- _Required tasks_
A) Repeat the stretch of the ICAP news release from "ICAP Supporting More" through "of Public Health.", switching "HIV-infected" to "HIV-positive".
B) Continue the ICAP news release from the point where it stops.

- _Page text_
ICAP Supporting More Than 134,000 People in Africa and Asia with HIV Care and Treatment

Sept. 7, 2006

NEW YORK, NY — More than 134,000 HIV-infected people in Africa and Asia are currently receiving HIV care, including 50,650 people receiving life-saving antiretroviral treatment (ART), through programs supported by the International Center for AIDS Care and Treatment Programs (ICAP) at Columbia University’s Mailman School of Public Health.

“In two-and-a-half years, we have made substantial progress in bringing HIV care to the people who most desperately need it,” said ICAP director Wafaa El-Sadr, MD, MPH. “We will continue scaling up our programs around the world while focusing on supporting high-quality care and treatment to people suffering from HIV/AIDS.” By 2009, ICAP plans to provide HIV care and services to more than 190,000 HIV-infected people worldwide, including ART to more than 116,000 people.

- _Stored items_
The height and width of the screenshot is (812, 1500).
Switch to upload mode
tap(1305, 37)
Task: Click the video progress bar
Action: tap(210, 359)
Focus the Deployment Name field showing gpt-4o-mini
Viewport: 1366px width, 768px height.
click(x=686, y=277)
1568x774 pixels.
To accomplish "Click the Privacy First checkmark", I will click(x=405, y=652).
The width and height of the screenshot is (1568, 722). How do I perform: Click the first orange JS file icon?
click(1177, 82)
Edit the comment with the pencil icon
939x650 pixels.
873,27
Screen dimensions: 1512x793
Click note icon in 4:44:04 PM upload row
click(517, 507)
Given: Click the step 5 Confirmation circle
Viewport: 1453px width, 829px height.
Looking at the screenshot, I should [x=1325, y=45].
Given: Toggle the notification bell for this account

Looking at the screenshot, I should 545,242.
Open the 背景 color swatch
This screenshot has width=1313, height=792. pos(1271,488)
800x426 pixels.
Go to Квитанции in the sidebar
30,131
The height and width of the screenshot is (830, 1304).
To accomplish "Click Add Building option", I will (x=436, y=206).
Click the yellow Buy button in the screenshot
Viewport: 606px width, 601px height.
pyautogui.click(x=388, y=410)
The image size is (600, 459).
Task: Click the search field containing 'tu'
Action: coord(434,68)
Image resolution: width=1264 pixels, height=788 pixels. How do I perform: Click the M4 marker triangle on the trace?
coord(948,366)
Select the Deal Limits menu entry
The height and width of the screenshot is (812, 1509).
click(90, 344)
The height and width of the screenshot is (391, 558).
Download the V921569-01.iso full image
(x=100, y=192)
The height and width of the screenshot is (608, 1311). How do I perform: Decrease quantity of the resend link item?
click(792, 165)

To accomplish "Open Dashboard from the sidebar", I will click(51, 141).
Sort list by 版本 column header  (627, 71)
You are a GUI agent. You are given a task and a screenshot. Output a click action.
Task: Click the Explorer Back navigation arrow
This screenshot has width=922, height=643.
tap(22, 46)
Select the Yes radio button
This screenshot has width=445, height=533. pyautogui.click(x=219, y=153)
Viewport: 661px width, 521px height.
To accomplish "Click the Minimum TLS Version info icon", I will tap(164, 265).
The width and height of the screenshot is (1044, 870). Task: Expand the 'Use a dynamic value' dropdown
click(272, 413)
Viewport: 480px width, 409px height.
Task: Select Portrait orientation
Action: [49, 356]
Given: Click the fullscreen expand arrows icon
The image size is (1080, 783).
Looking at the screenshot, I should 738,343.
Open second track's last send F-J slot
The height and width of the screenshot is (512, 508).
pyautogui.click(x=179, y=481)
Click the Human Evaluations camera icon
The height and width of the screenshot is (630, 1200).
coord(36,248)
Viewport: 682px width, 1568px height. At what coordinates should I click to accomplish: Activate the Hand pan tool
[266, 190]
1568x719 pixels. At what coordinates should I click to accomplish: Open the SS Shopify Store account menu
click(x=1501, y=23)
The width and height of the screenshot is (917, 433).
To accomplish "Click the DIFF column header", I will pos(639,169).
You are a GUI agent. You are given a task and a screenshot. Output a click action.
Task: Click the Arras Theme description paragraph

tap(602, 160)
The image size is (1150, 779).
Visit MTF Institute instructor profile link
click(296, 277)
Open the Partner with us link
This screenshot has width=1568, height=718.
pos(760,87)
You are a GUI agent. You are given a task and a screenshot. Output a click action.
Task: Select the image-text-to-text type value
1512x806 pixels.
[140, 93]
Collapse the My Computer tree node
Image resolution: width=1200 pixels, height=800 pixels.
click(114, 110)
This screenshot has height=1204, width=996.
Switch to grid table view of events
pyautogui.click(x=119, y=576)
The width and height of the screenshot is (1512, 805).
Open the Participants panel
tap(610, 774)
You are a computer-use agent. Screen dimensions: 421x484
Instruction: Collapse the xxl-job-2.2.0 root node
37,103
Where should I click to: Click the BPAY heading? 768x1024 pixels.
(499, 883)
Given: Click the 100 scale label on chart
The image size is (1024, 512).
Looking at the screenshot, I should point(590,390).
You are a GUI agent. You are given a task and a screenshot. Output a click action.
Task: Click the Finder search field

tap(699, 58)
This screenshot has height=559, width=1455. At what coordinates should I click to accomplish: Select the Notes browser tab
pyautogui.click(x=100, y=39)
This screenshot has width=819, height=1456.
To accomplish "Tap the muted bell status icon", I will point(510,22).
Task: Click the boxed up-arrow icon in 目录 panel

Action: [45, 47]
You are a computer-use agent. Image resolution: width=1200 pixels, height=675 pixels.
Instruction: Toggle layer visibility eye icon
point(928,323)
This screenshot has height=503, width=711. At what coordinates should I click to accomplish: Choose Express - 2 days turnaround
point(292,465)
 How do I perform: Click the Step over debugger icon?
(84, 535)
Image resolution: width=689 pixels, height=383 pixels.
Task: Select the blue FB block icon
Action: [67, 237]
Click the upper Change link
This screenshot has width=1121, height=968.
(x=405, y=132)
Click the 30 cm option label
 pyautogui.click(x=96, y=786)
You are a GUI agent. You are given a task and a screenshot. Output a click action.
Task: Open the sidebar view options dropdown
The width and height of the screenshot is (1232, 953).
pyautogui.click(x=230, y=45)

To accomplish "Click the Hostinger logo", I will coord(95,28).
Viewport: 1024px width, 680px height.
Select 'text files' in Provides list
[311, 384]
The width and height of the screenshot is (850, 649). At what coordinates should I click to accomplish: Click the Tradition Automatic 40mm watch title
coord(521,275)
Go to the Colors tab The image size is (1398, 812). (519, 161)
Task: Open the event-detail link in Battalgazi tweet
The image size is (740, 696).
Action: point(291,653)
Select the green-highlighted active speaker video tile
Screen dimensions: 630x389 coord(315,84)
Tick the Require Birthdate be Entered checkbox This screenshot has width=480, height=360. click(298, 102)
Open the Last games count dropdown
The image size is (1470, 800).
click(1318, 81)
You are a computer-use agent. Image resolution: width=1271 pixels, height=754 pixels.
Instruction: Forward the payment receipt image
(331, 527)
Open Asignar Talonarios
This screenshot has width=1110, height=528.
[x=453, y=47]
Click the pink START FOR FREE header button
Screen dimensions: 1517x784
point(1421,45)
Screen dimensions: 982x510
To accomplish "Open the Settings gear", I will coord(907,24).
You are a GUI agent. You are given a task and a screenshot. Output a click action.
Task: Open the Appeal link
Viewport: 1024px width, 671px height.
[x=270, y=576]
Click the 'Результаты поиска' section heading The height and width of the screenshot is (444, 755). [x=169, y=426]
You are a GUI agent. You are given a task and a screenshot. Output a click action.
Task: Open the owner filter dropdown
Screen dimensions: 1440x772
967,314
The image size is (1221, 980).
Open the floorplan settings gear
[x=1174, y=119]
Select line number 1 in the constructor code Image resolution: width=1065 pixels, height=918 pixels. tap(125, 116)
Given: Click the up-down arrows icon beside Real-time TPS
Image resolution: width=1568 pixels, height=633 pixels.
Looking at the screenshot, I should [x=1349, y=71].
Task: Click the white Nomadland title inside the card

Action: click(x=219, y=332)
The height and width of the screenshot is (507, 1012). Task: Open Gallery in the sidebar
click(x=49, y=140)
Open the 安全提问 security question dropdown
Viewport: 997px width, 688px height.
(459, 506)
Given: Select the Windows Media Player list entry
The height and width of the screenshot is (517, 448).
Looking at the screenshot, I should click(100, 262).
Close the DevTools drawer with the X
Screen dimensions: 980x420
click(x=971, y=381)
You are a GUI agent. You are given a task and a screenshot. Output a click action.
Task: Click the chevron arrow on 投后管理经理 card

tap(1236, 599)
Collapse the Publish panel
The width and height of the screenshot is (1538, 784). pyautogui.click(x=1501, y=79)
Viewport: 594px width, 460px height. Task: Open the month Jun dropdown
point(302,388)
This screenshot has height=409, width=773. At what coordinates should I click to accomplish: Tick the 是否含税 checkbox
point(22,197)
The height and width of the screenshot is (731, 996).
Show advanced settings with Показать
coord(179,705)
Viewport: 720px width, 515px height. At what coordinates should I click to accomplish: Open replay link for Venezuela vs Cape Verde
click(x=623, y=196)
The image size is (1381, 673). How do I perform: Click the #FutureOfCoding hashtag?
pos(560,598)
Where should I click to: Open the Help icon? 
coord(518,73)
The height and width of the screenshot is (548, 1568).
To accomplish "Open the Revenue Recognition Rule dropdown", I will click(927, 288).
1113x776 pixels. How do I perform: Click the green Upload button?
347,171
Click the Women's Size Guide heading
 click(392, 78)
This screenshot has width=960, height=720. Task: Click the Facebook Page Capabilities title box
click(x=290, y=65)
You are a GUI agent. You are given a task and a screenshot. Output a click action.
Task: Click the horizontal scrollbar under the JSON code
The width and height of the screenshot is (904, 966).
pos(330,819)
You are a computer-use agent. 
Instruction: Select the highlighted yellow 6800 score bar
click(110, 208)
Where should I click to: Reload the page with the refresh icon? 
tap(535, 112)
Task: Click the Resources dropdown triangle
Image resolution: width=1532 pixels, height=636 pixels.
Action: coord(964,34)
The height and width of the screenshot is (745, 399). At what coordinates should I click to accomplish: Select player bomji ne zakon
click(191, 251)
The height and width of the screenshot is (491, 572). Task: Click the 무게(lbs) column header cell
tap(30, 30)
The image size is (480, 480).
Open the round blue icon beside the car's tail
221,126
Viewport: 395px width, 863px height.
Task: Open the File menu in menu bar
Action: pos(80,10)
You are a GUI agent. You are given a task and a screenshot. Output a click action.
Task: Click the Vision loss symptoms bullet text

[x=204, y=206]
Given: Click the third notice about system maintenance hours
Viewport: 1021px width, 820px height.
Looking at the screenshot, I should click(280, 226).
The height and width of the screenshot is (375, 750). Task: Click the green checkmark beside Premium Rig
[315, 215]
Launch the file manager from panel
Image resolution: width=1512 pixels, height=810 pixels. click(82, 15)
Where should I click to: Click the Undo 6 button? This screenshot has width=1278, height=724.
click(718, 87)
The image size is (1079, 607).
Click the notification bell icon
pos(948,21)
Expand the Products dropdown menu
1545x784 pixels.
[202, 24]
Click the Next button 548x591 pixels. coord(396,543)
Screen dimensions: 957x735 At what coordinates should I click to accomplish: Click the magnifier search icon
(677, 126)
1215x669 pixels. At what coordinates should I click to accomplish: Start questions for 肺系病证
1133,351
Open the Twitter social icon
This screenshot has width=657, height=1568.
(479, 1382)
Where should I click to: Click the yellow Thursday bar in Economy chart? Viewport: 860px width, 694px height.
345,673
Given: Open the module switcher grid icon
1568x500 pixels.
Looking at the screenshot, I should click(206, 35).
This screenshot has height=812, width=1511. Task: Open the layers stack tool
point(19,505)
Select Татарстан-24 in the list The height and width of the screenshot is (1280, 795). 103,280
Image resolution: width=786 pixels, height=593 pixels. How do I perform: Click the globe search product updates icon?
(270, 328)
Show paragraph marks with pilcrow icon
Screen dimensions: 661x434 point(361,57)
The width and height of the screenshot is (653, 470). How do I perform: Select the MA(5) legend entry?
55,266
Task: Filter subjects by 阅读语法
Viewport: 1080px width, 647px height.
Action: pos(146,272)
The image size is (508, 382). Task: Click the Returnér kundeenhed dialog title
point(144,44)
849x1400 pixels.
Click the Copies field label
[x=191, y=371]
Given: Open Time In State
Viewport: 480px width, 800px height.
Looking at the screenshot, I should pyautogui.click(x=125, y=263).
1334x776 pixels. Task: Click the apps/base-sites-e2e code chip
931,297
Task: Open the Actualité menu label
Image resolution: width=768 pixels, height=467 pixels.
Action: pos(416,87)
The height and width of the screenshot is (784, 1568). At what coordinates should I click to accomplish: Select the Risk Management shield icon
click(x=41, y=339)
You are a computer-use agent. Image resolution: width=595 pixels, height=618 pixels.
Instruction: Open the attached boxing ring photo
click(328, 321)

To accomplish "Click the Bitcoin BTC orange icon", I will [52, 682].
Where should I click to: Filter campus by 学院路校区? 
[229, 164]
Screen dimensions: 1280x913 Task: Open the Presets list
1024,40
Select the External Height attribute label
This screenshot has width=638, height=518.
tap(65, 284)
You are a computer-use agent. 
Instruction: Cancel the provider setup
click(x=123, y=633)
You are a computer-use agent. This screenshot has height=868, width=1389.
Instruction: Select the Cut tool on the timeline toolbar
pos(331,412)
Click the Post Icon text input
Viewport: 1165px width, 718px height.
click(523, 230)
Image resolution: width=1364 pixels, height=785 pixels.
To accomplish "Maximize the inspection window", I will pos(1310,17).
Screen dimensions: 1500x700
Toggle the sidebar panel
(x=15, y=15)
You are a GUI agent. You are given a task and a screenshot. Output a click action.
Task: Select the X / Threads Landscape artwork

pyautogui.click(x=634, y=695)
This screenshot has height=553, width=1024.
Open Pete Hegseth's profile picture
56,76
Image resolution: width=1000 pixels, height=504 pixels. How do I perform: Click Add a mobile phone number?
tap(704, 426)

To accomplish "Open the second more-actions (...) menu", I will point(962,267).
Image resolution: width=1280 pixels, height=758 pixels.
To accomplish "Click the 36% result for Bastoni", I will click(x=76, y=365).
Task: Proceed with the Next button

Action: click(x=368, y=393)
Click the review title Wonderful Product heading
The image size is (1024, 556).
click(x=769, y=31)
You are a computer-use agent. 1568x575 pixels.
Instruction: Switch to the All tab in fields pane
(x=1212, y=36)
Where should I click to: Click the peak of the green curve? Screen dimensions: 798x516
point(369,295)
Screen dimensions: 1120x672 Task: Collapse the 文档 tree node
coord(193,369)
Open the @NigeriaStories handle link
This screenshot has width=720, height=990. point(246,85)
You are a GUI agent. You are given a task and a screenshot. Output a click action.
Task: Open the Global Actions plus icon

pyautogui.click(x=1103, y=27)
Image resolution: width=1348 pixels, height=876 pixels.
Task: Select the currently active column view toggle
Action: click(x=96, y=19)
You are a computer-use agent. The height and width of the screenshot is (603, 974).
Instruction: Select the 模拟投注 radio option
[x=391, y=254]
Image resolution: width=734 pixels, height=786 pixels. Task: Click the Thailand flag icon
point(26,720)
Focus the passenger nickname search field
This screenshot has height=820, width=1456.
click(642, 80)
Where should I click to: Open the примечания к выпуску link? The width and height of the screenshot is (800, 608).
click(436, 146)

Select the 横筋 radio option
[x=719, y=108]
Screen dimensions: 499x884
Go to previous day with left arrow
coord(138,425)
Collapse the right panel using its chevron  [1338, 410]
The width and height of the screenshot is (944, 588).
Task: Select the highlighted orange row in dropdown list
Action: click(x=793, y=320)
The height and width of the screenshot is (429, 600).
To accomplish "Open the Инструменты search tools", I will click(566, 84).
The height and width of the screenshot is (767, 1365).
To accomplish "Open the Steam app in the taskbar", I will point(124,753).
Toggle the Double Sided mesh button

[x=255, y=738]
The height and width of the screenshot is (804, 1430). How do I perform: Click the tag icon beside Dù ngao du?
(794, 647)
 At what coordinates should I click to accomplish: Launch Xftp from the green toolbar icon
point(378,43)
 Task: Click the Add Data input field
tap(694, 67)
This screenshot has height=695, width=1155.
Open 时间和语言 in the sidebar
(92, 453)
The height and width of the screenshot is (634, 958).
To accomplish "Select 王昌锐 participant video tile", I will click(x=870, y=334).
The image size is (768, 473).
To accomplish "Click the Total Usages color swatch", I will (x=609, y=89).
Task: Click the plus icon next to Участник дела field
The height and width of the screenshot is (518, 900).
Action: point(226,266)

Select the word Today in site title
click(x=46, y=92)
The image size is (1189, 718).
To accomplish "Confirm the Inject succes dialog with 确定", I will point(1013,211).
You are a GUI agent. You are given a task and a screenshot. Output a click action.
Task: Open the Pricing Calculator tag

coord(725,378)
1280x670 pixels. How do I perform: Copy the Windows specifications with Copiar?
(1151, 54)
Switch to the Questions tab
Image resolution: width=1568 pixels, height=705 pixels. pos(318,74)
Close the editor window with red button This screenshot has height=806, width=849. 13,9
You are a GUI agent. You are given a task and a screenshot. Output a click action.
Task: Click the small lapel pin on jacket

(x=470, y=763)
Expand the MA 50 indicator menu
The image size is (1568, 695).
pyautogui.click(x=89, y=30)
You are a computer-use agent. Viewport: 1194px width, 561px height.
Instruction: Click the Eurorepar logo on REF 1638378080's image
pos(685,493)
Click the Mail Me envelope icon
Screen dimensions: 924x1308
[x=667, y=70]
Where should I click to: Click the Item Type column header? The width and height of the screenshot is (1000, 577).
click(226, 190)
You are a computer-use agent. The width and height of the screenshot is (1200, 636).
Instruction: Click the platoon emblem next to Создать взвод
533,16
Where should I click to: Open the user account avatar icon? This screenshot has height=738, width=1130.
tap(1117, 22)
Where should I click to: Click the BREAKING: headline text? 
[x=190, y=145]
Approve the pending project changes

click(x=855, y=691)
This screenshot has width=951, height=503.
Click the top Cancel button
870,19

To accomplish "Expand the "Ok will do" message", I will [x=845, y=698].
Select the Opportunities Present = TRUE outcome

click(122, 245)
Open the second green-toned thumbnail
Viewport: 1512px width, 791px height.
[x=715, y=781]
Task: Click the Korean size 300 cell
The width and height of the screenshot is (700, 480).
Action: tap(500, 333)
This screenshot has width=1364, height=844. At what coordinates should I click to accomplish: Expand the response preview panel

- _Written responses_
A)
ICAP Supporting More Than 134,000 People in Africa and Asia with HIV Care and Treatment

Sept. 7, 2006

NEW YORK, NY — More than 134,000 HIV-positive people in Africa and Asia are currently receiving HIV care, including 50,650 people receiving life-saving antiretroviral treatment (ART), through programs supported by the International Center for AIDS Care and Treatment Programs (ICAP) at Columbia University’s Mailman School of Public Health.

B)
ICAP supports comprehensive, family-focused HIV care and treatment programs at 129 sites in 13 countries, principally in sub-Saharan Africa. Using multidisciplinary teams to provide technical and programmatic support, ICAP programs work directly within the National HIV Control Programs and public health care systems of its host countries. Among the important features of ICAP programs are: unique family-focused approach, innovative training programs for non-physician-providers of HIV care; initiatives to expand HIV care and treatment for children, including the prevention of HIV transmission from mother to child and the establishment of Pediatric Centers for Excellence; and support for model centers for integrated tuberculosis/HIV care and treatment.

 “ICAP’s contributions to the global efforts for the expansion of HIV care and treatment are remarkable,” said Allan Rosenfield, MD, dean of the Mailman School of Public Health. “The focus on high-quality, family-focused HIV care and treatment distinguish ICAP as a model to be followed.”

ICAP supports programs in the following countries: Cameroon, Cote d’Ivoire, Ethiopia, Kenya, Lesotho, Mozambique, Nigeria, South Africa, Rwanda, Swaziland, Tanzania, Uganda, Zambia and Thailand.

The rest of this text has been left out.